Published on the 10/08/2017 | Written by Donovan Jackson
New data-science-as-a-service provider talks data, drudgery and why software isn’t the answer…
A Wellington start-up is offering data science services to help companies take advantage of the latest darling of the tech industry. Intela co-founder Asa Cox told iStart that the opportunity the business spotted is “The lack of data scientists in New Zealand – that’s actual ones, not those who claim to be data scientists, but are really BI software specialists.”
More than that though, it’s a good example of how, to bastardise Lord Tennyson, ‘the old order changeth, yielding place to new’. Intela is providing services which a decade ago probably weren’t even conceptualised, adding high paying jobs to the economy, while also driving out properly unpleasant ones.
The distinction for a ‘real’ data scientist isn’t all that hard to make, Cox pointed out; in fact, it comes with three little letters which the BI tool guys and gals probably don’t have: an actual PhD in actual data science.
Cox explained that data science is an activity and not a product. “It is a scientific process, that is why we talk about a lack of data scientists. Data science can’t be delivered as an on-tap service like software is, but models and algorithms can be treated in that way to an extent.”
That’s another distinction he makes: ‘on tap’ AI as a service from the likes of, say AWS or Azure, doesn’t necessarily fall into the definition of ‘true’ AI. Instead, it is more like automation, targeted at solving generic problems. “That means there isn’t a huge amount of intelligence,” Cox said, echoing recent comments by Nick Whitehouse on the topic. “Also, generic solutions will do maybe 80 percent of a job, which just isn’t good enough. At that level, AWS will give it away for free.”
The nature of the just-over-a-year-old start-up’s business, with its four employees but ambitious growth targets, is diverse, including (as one might expect of a company based in the Capital) considerable government work.
Some of that is with MPI; commercial fish monitoring has Intela writing models that allow cameras to identify species and count fish. This particular task is an interesting one, because it easily demonstrates the utility of applied data science: “This helps fishermen do what they should be doing. Right now, they have people sitting in a dark room watching videos to identify species and numbers of them to work out catch quotas. That’s just awful work that data science can do much better,” Cox said.
There’s other stuff, like master data management to get a single view of citizens; important work no doubt, but that, like the task and data automation Intela also busies itself with, is technical pap with little flash.

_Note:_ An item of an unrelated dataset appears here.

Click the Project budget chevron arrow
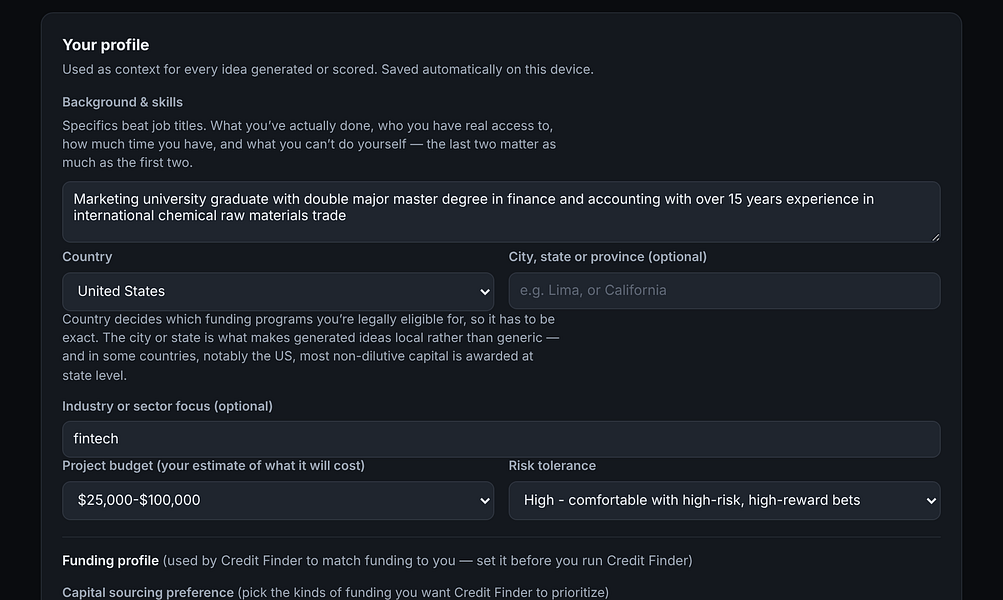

Starting small: data science and crime intelligence
More interesting by far, and certainly in the wake of Wynyard Group’s implosion early in 2017, is Intela’s work with the New Zealand Police, providing crime intelligence support. A bit like Wynyard? “Yes, sort of, but they [Police] have learned from that; now it’s a case of not trying to boil the ocean but to get good outcomes for intelligence then look at where data science can be applied elsewhere,” said Cox.
This is an important distinction. AI, while it has deep historical roots, isn’t commoditised. It isn’t easy to do, either (hence the PhDs). It must start small, prove itself on the little things, before moving on to the bigger ones.
But back to the cops and that Wynyard debacle. “The Police are looking for a more agile response – what Wynyard did was to overpromise. Delivering what they said they could would require a hell of a lot of tech resource and money. It just became a vicious cycle, driven in part by a background of enterprise software thinking which resulted in building a big legacy platform that was painful to implement, support and use.”
Organisations, and more specifically the people who control them, don’t want software in any event, Cox added. They want the things the software can do – the outputs – even if it takes a mindset change to realise it. “You want to own what the software does for you and companies like Microsoft have traditionally struggled with that, while others like AWS embrace it.”
And, Cox said the problems data science can address don’t have to be gnarly ones: “It could be something as simple as asking ‘are you getting enough customers’, or ‘are we efficient enough’. It doesn’t have to be ‘sci-fi’ stuff. And often, organisations might not even realise they have a problem data science can solve.”
Data science: Solution seeks problem
Which of course raises that old spectre of a solution prowling the streets looking for a problem.
Cox chuckled at that. “Yes, I suppose that’s a view, but people realise there is a fundamental shift in technology here which is not going to go away.”
More than that, “The global use cases are stacking up, even if a lot of them happen in the background, invisible. Anyone who watches Netflix, for example, doesn’t need to understand the machine learning that goes into it. People are consuming data science without knowing it and it is becoming ubiquitous, in ways that have nothing to do with the rhetoric of ‘robots taking our jobs’.”
Semantics matter: “That’s why we changed to calling it data science, it makes it more general and less scary – the scary limits people’s thinking of its utility, or how it can contribute to running a better or more efficient business,” Cox added.
The word ‘robot’, of course, derives from Czech ‘roboto’, which means ‘forced work’. While there is undoubtedly pleasure to be found in some work, there’s arguably more in watching the tedious stuff being done efficiently by software or machines. Particularly if that work involves watching endless videos of fish being hauled up from the deep.